Tuesday, March 1, 2011

Hay Fever

My first day (6 hours) at Urbavore is over, and I'm kind of dreading going back tomorrow for 9 more hours! I don't know what I was expecting out of today, but it was gorgeous and sunny and I worked hard, and I can't decide if I love it or hate it.

Allow me to explain. I've been struggling with my asthma since October. February finally saw some improvement, but it's safe to say that's over. (I guess February does have one redeeming quality after all!) I'm allergic to dust mites and mold, but I've worked on farms before and never had a problem with pollen or "hay fever." Until today. Urbavore is the second commercial-scale no-till farm in the nation, and definitely the biggest. It's a huge honor to be part of their inaugural year, and also a huge undertaking.

Apparently no-till farming is modeled off of a forest floor.

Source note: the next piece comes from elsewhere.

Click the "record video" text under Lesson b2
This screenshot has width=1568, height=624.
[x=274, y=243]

Think of that moist, organic, "woodsy" smell that accompanied your last hike. That's from the constant cycle of natural decomposition that happens when no one is looking. Leaves fall, rain falls, animals poop, the matter decomposes, and earthworms frolic throughout. The forest floor is full of the richest dirt you'll find when you're not even looking.

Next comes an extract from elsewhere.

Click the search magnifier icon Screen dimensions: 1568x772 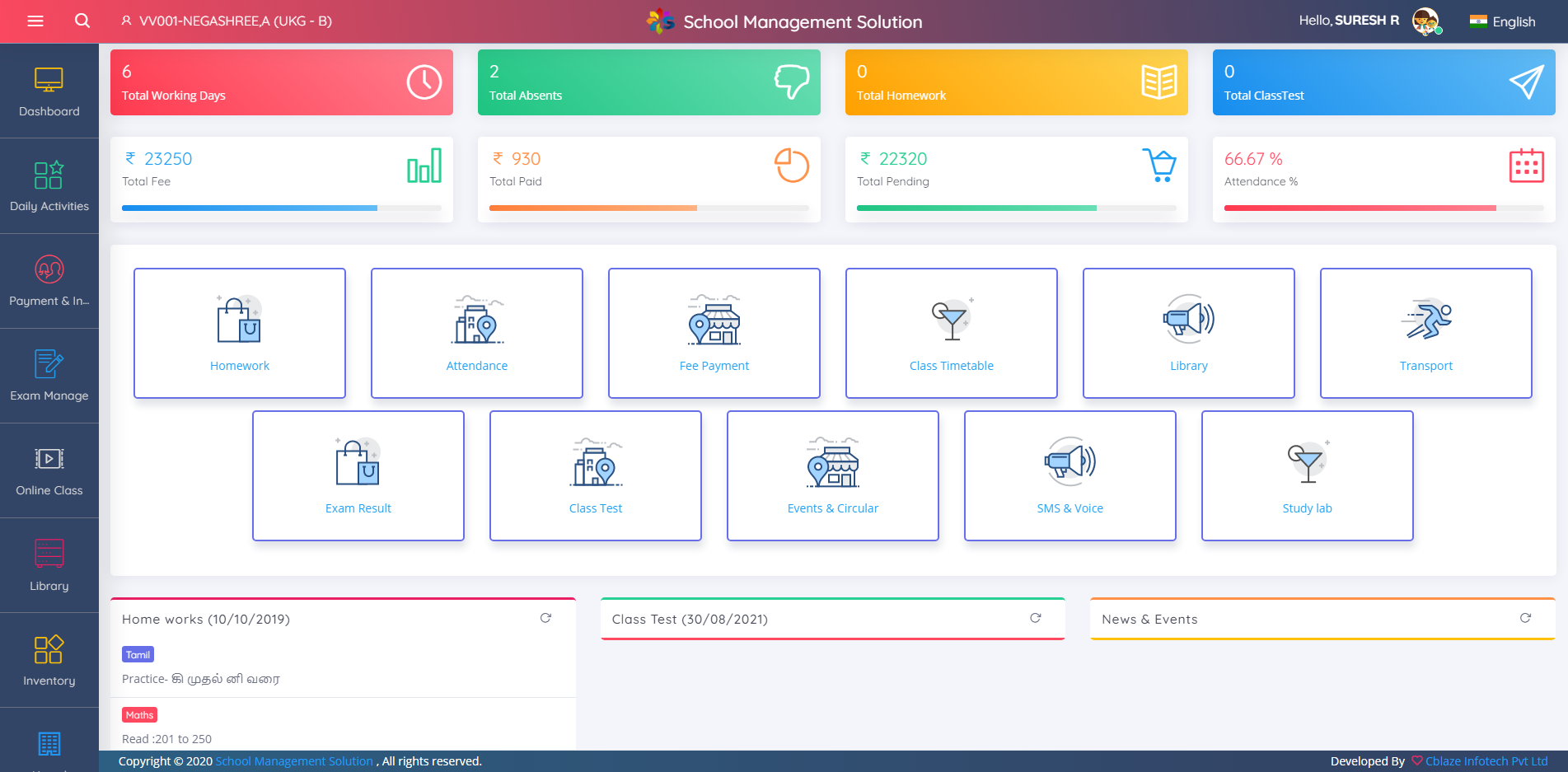pyautogui.click(x=82, y=21)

Since farmers want to produce vegetables and not just vegetation, they move this pattern out into the fields for additional sunlight. Of course, this means the trees don't naturally drop leaves on the fields. Instead, farmers (and interns) have to cover the plot in straw to start this process. Enter, asthma. Straw bales are filled with A LOT of dust and mold. I've been blowing black stuff out of my nose all day, my throat is tight, and my eyelids are swollen. I really hope this doesn't last all summer. I can't handle that.

With 2 experienced farmers and 5 interns working, we didn't finish covering the third vegetable plot today. I don't know how Brooke did the first 1 1/2 plots by herself. (She's pregnant and she's still a better worker than the rest of us!)

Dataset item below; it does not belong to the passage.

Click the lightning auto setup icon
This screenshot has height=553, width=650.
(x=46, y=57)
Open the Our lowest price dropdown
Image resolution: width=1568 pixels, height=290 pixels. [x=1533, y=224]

I like to say I'm not afraid of hard work, but I don't know if that's true now. The thought of 8 months of days like today makes me want to crawl under the covers and hide. I do know I'm afraid of making my asthma worse and chronic inflammation causing lasting problems.

I also know it's an honor to be part of something so big, something that can and will make an impact on local farming techniques. I'll also learn a lot of "homesteading" techniques I can put to use when I have my own garden one day. No-till is tedious on 13 acres, but it has worked well for decades in home gardens. So here's hoping the work improves, or at least my breathing does.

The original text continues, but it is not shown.